Reproduce every item below word for word, leaving out the pictures.

---- The data

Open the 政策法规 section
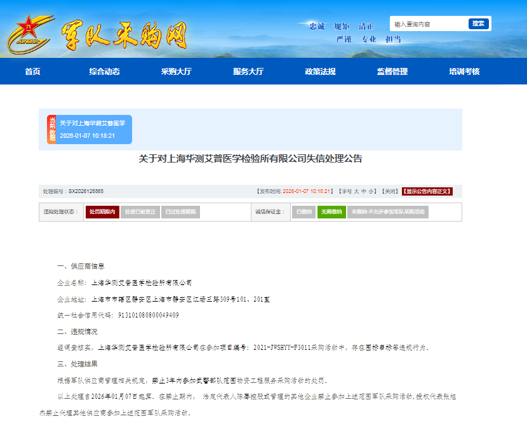[320, 71]
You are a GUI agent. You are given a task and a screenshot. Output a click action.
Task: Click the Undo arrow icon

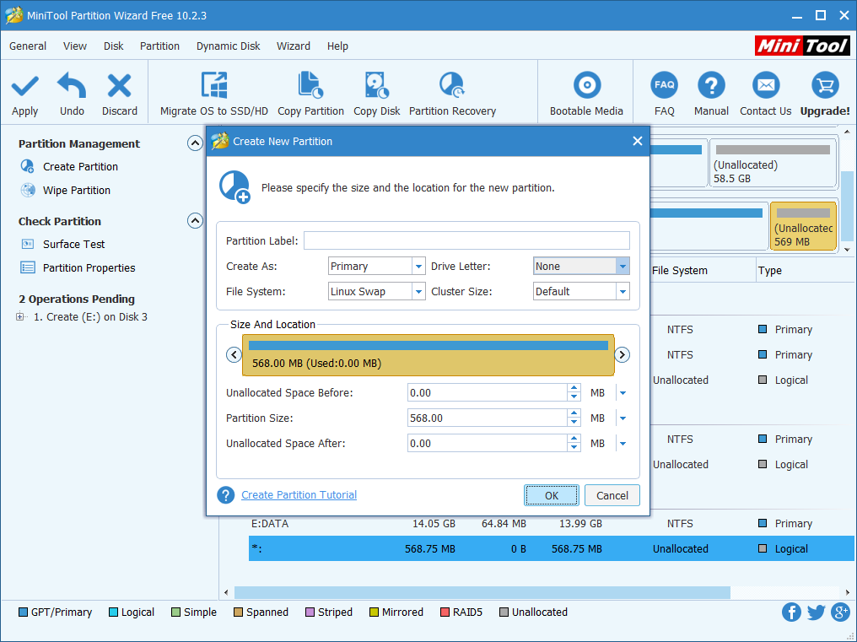pos(72,86)
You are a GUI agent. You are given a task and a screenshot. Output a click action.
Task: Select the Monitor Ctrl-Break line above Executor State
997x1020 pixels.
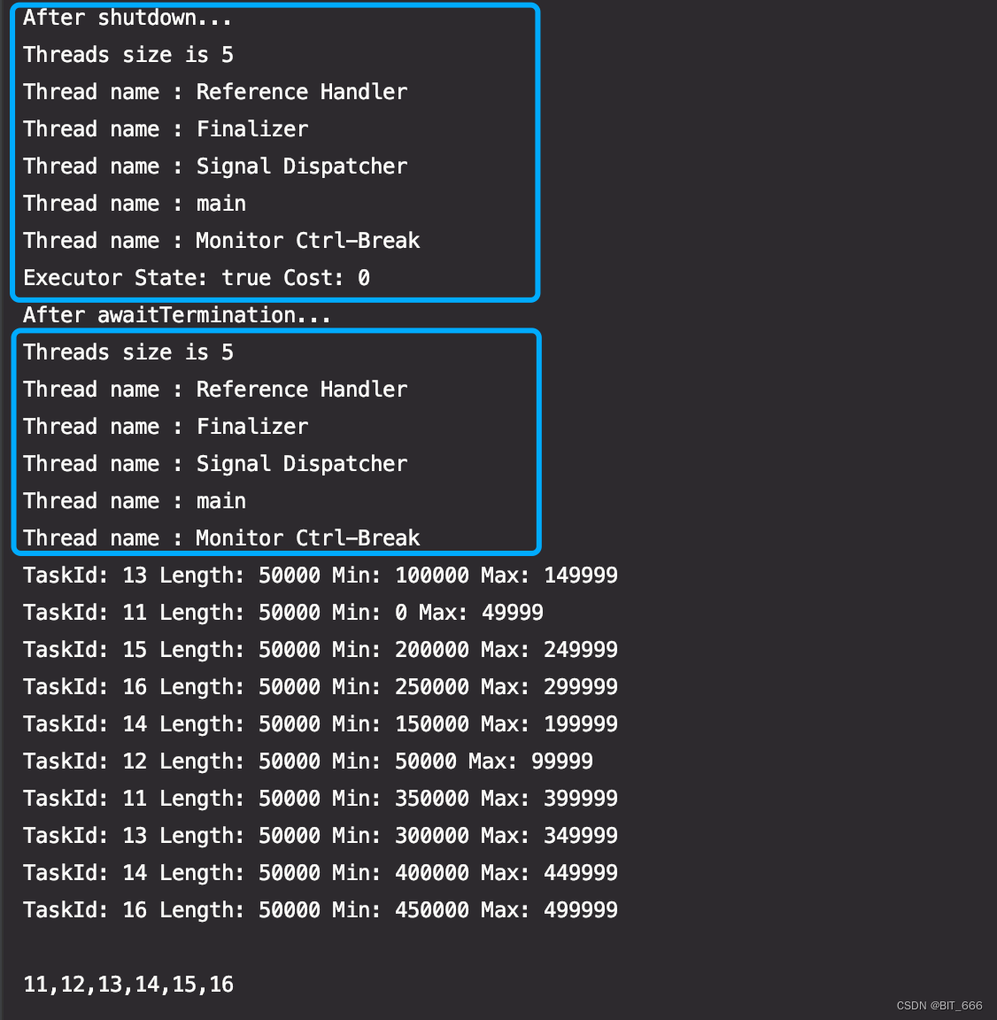coord(221,241)
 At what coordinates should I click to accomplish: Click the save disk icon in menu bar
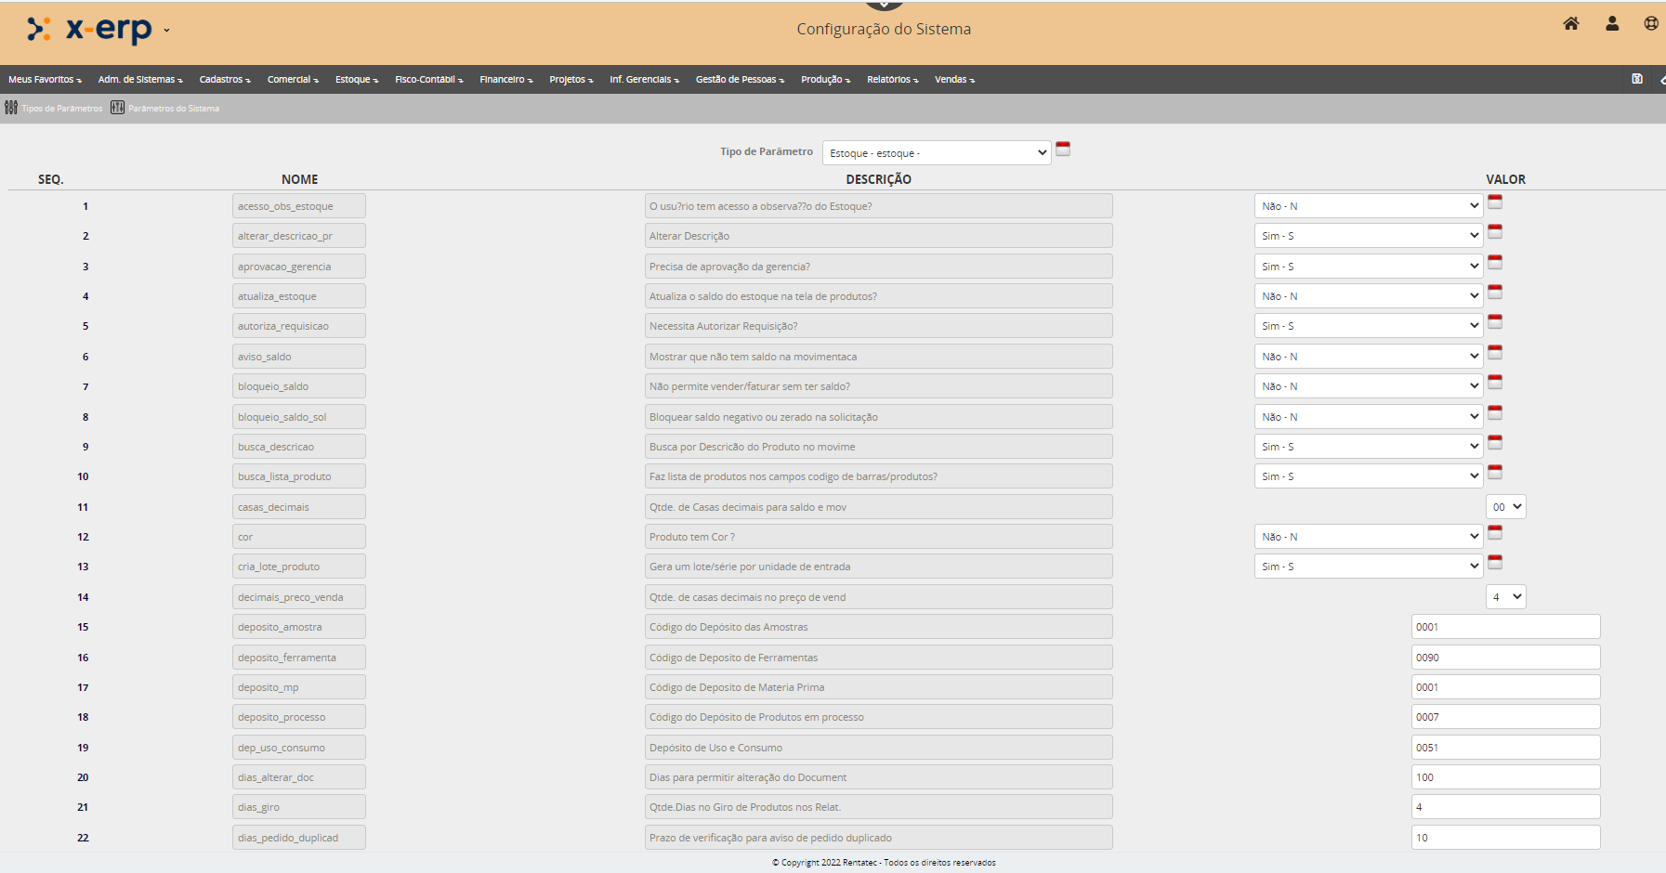point(1637,79)

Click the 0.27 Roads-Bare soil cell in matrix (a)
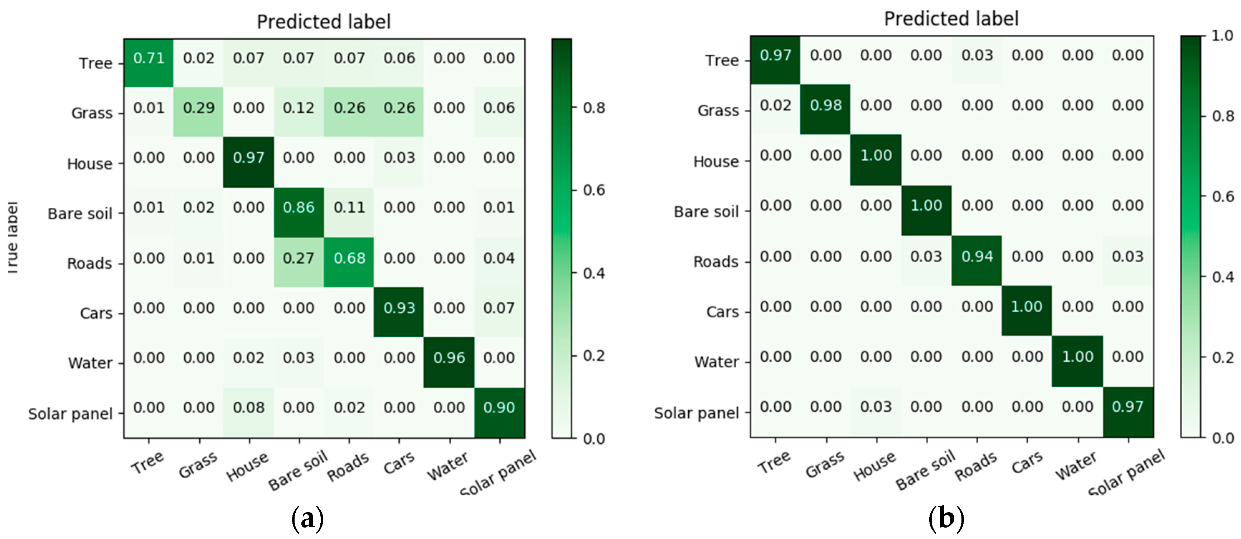click(x=299, y=258)
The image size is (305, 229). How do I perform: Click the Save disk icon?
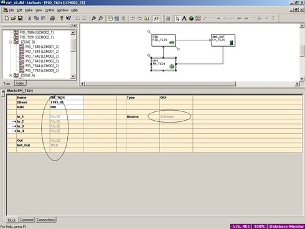point(20,18)
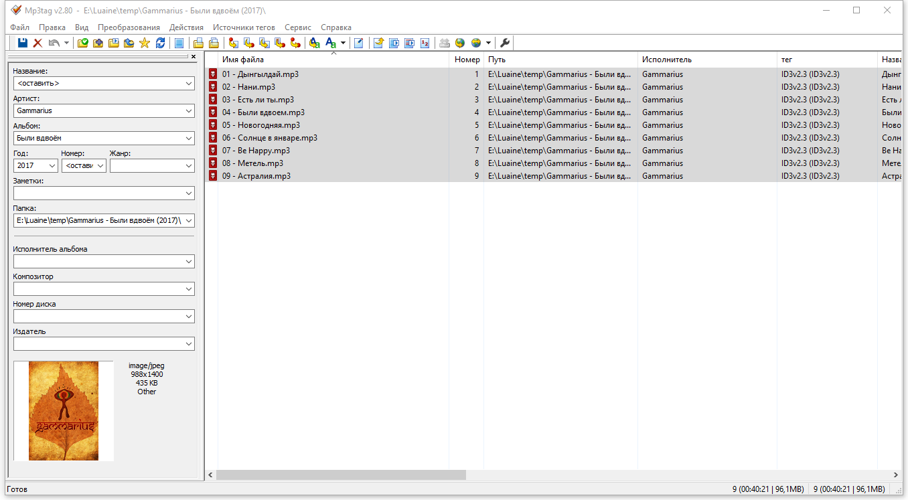This screenshot has height=500, width=908.
Task: Open the Источники тегов menu
Action: pyautogui.click(x=244, y=27)
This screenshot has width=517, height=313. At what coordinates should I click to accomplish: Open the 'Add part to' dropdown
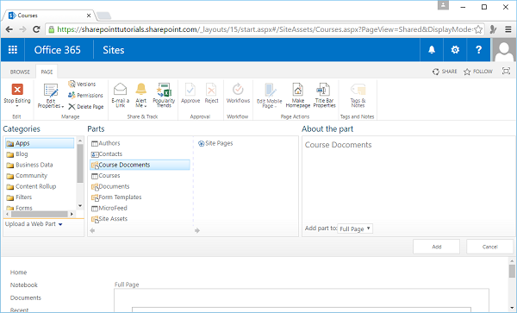coord(355,228)
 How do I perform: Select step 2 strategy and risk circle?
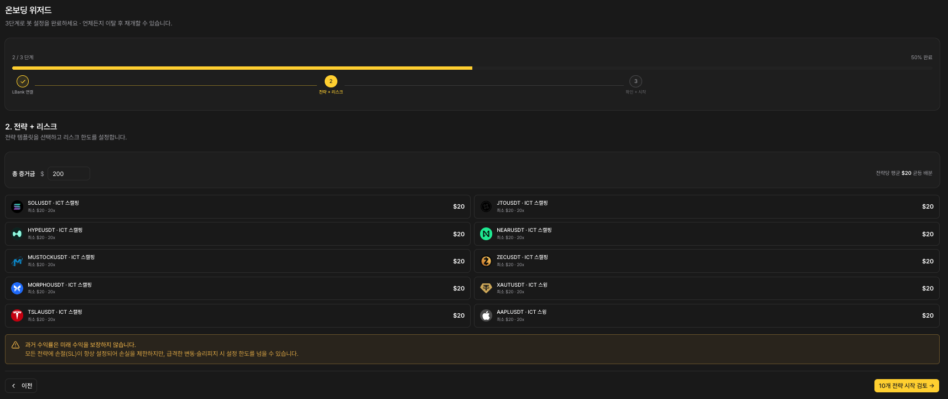pyautogui.click(x=331, y=81)
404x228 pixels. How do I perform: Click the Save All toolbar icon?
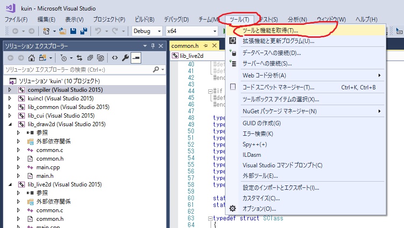(x=83, y=31)
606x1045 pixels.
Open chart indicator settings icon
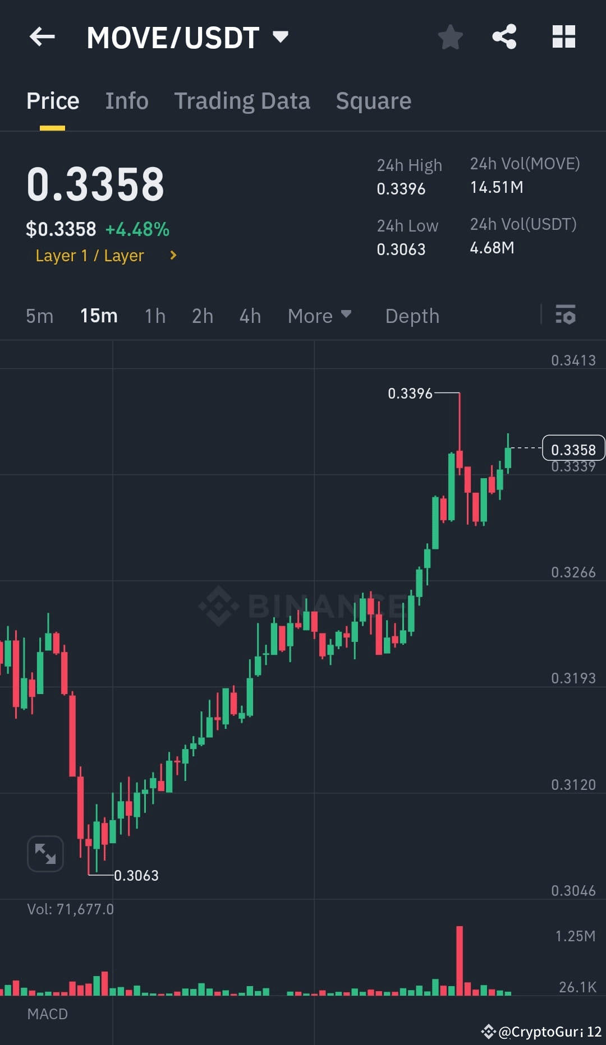566,316
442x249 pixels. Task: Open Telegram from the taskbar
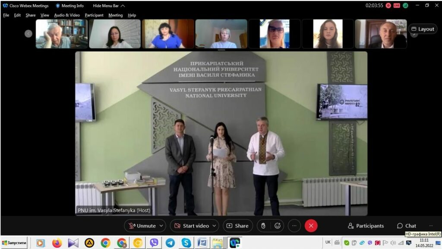tap(170, 243)
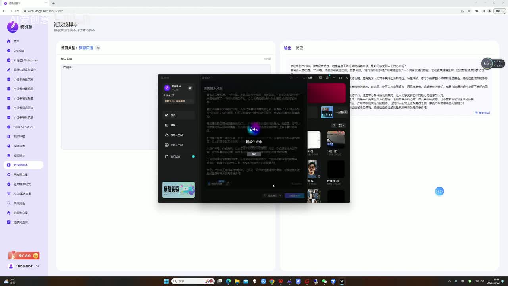Click the account switch icon beside 爱创意AI
Image resolution: width=508 pixels, height=286 pixels.
(x=190, y=88)
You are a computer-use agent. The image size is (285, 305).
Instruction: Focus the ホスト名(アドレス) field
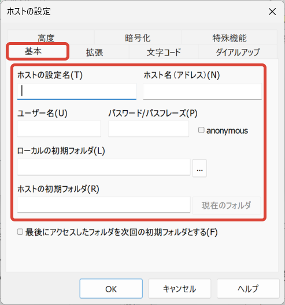pyautogui.click(x=202, y=92)
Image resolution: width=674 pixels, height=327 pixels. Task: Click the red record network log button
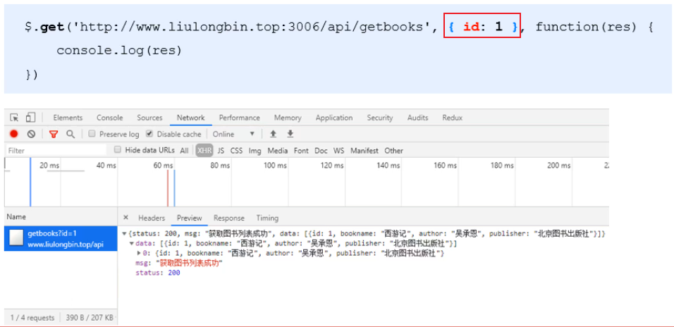[14, 134]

--------

### [Answer below]
Open the 政策法规 section
[320, 71]
You are a GUI agent. You are given a task and a screenshot. Output a click action.
Task: Click the Undo arrow icon

pos(72,86)
You are a GUI agent. You are given a task and a screenshot. Output a click action.
Task: Select the Monitor Ctrl-Break line above Executor State
997x1020 pixels.
coord(221,241)
 At what coordinates should I click to accomplish: Click the save disk icon in menu bar
point(1637,79)

Click the 0.27 Roads-Bare soil cell in matrix (a)
click(x=299, y=258)
The image size is (305, 229). How do I perform: Click the Save disk icon?
point(20,18)
This screenshot has height=500, width=908.
Task: Open the Источники тегов menu
Action: pyautogui.click(x=244, y=27)
This screenshot has width=517, height=313. At what coordinates should I click to accomplish: Open the 'Add part to' dropdown
coord(355,228)
 How do I perform: Select step 2 strategy and risk circle?
pyautogui.click(x=331, y=81)
404x228 pixels. How do I perform: Click the Save All toolbar icon?
(x=83, y=31)
606x1045 pixels.
Open chart indicator settings icon
566,316
442x249 pixels. Task: Open Telegram from the taskbar
tap(170, 243)
Click the account switch icon beside 爱创意AI
Image resolution: width=508 pixels, height=286 pixels.
(x=190, y=88)
You are a computer-use agent. The image size is (285, 305).
Instruction: Focus the ホスト名(アドレス) field
pyautogui.click(x=202, y=92)
Image resolution: width=674 pixels, height=327 pixels. Task: Click the red record network log button
[14, 134]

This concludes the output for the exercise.